Fig. 6 Energy barriers for (a) hydrogen hopping (159 samples) and (b) hydrogen flipping (121 samples). (c) NEB images of a representative flipping process, illustrating the sequential steps of M–O bond breaking, O–H bond rotation, and M–O bond reconstruction. Contributions of high- and low-frequency transition groups for (d) hopping and (e) flipping processes to hydrogen MSD at 650 K. High and low f_hop values are 847 ns⁻¹ and 122 ns⁻¹, respectively, and High and low f_flip values are 99 ns⁻¹ and 14 ns⁻¹, respectively.

As discussed above, RTRF processes are likely to determine the overall rate of long-range hydrogen diffusion, and thus, govern its diffusivity.

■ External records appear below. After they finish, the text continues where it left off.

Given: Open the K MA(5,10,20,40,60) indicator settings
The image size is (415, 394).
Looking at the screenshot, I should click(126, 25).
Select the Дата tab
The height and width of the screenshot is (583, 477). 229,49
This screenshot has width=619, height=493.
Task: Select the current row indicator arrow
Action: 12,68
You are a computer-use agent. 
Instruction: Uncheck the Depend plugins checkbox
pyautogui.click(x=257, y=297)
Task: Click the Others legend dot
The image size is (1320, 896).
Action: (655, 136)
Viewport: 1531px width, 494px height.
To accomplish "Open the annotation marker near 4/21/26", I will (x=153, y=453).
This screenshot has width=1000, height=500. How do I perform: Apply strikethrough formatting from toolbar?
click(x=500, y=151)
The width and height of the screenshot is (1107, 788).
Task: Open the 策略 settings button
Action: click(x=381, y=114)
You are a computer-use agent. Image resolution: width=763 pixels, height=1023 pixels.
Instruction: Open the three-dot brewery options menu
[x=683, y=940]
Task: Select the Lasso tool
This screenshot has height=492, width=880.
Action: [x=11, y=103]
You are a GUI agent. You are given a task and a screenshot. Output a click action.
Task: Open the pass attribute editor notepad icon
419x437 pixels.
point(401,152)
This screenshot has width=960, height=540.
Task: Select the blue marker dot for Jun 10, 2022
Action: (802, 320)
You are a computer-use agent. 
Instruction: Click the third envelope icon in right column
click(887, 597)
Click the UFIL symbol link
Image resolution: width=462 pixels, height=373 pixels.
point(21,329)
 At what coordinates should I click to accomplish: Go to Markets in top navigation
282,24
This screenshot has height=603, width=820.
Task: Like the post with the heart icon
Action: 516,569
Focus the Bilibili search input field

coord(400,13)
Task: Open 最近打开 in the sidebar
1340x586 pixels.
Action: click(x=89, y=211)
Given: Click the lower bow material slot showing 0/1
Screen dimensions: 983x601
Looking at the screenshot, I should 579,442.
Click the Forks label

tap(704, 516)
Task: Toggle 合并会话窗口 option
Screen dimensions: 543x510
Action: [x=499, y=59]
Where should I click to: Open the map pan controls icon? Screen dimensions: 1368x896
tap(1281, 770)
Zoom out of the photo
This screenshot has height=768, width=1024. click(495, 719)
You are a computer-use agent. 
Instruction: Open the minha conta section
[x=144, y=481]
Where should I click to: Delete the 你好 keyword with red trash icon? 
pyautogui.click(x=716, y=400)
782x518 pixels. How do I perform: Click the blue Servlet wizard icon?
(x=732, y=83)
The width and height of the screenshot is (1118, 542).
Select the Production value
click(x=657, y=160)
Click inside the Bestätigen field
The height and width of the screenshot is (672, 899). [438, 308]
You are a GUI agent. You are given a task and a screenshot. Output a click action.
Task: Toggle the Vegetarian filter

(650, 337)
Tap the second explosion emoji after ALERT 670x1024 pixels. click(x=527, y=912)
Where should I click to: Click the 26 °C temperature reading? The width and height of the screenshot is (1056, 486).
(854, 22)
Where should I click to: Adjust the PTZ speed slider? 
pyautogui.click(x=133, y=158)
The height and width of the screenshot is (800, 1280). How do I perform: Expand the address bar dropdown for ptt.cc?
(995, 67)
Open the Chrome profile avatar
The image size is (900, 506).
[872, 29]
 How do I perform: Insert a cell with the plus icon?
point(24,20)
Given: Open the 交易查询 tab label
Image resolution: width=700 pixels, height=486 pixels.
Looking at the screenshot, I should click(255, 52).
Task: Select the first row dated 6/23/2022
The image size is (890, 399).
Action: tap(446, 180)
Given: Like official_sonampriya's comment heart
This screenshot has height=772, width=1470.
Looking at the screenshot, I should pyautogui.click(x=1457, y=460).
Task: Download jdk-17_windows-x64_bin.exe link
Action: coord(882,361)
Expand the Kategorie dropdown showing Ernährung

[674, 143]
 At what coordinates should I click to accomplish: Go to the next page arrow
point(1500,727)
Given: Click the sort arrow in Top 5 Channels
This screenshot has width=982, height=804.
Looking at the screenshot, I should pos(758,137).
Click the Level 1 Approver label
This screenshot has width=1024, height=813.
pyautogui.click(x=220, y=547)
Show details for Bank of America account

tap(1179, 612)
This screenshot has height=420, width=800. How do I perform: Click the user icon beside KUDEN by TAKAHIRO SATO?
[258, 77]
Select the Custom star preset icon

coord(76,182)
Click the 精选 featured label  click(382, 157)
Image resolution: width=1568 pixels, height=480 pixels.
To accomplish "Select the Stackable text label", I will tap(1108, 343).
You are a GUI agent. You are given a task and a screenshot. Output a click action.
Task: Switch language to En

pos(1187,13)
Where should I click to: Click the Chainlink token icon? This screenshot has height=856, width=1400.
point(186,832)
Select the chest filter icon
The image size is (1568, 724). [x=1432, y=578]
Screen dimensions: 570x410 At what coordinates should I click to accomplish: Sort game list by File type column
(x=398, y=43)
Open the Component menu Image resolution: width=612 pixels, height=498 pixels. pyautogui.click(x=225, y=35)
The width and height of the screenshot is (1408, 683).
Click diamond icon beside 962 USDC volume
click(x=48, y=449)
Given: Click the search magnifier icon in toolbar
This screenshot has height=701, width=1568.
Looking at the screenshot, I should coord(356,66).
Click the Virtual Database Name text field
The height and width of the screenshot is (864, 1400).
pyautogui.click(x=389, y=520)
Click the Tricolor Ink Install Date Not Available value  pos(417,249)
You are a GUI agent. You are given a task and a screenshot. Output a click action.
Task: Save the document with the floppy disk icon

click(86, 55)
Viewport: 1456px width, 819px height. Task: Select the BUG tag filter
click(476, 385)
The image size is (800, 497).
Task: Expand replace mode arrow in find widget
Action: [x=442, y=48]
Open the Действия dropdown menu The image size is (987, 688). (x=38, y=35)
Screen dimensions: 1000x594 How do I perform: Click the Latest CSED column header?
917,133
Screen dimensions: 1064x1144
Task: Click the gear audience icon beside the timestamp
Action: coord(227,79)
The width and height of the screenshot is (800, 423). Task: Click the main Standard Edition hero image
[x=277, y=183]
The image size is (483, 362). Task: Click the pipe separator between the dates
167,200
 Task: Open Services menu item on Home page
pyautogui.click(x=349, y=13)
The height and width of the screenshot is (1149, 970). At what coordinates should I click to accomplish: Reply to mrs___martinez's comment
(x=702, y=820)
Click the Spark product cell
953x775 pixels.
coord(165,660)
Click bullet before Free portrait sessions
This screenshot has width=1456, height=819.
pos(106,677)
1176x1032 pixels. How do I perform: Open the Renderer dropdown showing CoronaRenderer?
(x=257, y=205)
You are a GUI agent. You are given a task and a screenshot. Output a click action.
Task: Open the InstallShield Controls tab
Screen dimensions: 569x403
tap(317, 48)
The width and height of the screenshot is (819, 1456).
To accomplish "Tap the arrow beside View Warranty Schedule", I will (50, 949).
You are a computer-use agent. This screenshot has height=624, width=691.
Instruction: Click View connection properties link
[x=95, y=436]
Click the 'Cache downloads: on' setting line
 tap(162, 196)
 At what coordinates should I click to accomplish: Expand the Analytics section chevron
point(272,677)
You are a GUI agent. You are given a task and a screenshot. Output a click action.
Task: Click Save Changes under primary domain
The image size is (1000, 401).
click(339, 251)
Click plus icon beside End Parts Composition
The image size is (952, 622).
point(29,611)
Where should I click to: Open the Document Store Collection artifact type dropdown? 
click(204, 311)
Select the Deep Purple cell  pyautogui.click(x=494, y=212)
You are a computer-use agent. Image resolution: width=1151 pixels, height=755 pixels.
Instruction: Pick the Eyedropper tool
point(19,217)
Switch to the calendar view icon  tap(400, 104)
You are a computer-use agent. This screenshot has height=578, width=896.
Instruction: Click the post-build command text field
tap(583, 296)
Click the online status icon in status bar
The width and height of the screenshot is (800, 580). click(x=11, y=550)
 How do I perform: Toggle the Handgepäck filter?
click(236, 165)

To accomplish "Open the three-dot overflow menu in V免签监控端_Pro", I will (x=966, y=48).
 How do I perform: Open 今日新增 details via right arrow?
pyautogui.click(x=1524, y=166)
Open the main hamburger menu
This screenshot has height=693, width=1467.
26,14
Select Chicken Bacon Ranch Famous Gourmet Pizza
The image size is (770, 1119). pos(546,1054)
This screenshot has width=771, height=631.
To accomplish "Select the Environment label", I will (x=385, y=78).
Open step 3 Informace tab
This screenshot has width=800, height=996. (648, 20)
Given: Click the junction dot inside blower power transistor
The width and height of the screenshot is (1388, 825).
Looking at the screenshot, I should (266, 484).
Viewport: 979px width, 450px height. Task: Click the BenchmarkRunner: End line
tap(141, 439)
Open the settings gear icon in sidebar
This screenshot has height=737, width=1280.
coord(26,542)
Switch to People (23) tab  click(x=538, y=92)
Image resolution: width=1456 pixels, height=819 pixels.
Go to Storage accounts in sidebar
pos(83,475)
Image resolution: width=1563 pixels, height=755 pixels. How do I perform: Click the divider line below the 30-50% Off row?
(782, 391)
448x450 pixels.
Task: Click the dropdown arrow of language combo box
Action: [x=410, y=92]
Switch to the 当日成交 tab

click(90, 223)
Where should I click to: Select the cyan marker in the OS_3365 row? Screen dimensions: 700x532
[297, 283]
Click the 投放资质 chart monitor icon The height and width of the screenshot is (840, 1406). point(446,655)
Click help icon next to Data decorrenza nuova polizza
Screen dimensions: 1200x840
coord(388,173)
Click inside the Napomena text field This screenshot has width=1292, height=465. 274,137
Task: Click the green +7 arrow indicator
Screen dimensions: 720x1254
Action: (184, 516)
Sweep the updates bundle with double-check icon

The critical role of RTRF is further validated by quantifying the contributions of hopping and flipping to hydrogen transport. To this end, we analyze 48 H trajectories from a 60-ns MD simulation at 650 K. For each trajectory, the total number of hopping and flipping events is counted and converted into event frequencies (f_hop for hopping and f_flip for flipping). Here, flipping is considered to occur when a H atom rotates more than 90°. Fig. 6d illustrates averaged MSD as a function of Δt for two groups of hydrogen atoms: the top 50% with the highest f_hop s, and the remaining 50%. The two groups exhibit similar MSDs, indicating a weak correlation between MSD and f_hop. This suggests that, despite occurring more frequently than flipping (with average frequencies of f_hop = 485 ns⁻¹ and f_flip = 56 ns⁻¹), hopping processes alone are not critical in determining the overall diffusivity. This is because hopping typically takes place within a single ring and often occurs in a back-and-forth manner, contributing little to net displacement. In contrast, Fig. 6e shows the MSD for two groups of hydrogen atoms classified by f_flip, and evidently, hydrogen atoms with higher f_flip s display significantly larger MSDs. This observation highlights the importance of RTRF processes in enabling long-range hydrogen diffusion.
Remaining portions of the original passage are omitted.